FRAN KELLY: Do you think that's a good idea all the banks should put it on the table straight off from the start, no gag orders, everything will be waived?
ANNA BLIGH: Fran, banks have said from the outset that they will be transparent and they will cooperate fully with the Commission. Last week all of the major banks indicated that they would not rely on any confidentiality agreements that had been previously signed with either customers or staff and all banks have disclosed cases to the Commission in the last four to five weeks through submissions regardless of whether they're subject to confidentiality and all non major banks are currently giving consideration to waiving those clauses and a number have already decided to do so. So …
FRAN KELLY: John Williams says it's important because already people are worried by this and they're telling him they're worried by this. So just to be clear for anyone listening that's a rock solid guarantee from the big banks, not yet from all the banks, but no customer will be sued if they breach the confidentiality agreements for the Commission?
ANNA BLIGH: That's right – and I should say that Suncorp and Bendigo have already resolved to join the major banks and all other non majors are currently giving consideration to this and I would expect that we will see the same. Banks want this Commission to be an inquiry where customers can come forward where not only banks get a better picture of what's gone wrong and what's gone right but that the public does.

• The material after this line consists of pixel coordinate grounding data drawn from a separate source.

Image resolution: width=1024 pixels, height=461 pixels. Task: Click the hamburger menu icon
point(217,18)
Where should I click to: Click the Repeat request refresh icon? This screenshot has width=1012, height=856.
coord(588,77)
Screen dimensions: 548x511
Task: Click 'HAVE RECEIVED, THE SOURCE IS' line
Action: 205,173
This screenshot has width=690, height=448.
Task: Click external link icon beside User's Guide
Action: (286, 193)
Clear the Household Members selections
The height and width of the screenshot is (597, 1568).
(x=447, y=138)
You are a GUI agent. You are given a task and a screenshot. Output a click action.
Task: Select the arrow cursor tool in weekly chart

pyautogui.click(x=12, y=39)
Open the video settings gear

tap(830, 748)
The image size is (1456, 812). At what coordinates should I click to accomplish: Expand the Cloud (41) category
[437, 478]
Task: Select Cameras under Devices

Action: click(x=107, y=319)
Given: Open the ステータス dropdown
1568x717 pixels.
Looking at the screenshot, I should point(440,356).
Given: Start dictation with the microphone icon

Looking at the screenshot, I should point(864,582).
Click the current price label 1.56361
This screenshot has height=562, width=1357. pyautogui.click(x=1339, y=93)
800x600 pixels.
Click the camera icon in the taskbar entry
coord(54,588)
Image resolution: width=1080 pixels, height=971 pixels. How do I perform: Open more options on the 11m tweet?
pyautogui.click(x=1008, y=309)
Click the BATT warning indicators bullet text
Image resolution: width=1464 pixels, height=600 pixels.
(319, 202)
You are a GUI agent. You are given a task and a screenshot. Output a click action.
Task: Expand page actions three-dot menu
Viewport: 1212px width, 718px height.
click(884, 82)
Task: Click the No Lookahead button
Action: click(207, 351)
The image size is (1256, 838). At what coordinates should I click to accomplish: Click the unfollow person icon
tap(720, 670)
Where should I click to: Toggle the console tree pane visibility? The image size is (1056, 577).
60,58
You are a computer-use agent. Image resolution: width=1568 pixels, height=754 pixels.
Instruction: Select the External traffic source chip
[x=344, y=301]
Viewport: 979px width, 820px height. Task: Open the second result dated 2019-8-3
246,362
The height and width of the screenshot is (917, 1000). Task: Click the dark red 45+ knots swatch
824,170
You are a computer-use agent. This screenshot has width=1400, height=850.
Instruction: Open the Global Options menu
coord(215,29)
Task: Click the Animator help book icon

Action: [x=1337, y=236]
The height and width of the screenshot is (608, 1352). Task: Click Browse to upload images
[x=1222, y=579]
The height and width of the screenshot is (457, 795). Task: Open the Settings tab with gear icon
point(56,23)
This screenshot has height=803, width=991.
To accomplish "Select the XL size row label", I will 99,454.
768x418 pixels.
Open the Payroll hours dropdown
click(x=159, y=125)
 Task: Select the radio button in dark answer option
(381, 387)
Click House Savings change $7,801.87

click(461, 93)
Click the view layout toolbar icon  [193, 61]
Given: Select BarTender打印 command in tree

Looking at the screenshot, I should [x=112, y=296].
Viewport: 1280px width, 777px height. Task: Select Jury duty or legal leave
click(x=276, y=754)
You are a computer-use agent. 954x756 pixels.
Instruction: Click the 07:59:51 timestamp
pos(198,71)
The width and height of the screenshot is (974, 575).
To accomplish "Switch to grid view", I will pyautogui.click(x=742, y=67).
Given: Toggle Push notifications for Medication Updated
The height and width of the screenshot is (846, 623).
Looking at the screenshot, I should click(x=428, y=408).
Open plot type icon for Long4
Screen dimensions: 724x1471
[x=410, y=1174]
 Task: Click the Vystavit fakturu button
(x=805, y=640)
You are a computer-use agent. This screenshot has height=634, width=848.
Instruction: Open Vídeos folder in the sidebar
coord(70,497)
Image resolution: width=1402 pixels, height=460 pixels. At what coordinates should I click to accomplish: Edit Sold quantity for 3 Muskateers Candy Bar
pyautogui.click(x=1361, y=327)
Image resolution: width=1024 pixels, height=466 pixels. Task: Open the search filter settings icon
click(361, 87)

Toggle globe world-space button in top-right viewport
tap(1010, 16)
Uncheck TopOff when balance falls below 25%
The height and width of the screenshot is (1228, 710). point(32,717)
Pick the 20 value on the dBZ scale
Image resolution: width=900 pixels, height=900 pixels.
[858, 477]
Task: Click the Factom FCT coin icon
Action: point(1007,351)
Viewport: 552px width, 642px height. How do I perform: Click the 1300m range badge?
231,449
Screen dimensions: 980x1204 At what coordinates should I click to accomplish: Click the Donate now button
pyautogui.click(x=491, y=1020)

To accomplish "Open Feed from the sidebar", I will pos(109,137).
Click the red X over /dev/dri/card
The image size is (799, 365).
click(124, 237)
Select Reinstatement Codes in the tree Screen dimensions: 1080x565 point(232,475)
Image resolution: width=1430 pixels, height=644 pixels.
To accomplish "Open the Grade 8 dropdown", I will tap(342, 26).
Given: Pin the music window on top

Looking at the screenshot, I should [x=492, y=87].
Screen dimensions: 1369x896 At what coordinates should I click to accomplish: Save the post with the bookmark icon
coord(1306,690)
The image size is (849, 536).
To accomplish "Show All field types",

So being open, being free of any concern about confidentiality is important to that process.
FRAN KELLY: So you can guarantee no retribution against any current staff member who might testify against his or her bank?
ANNA BLIGH: Absolutely. There are now very strong provisions in place not only in banks but in federal legislation that protect whistle-blowers in these sorts of circumstances and that's what a staff member would be, they'd be a whistle-blower and entitled to the protections of whistle-blowers. This is an important inquiry. It matters I think to the Australian public and to bank customers that at the end of the inquiry everybody feels that the inquiry was conducted fully, rigorously and openly and it is not in anyone's interest, including banks, for us to get to the end of this process and people to feel that there was some nook or cranny that they should have looked at and they didn't.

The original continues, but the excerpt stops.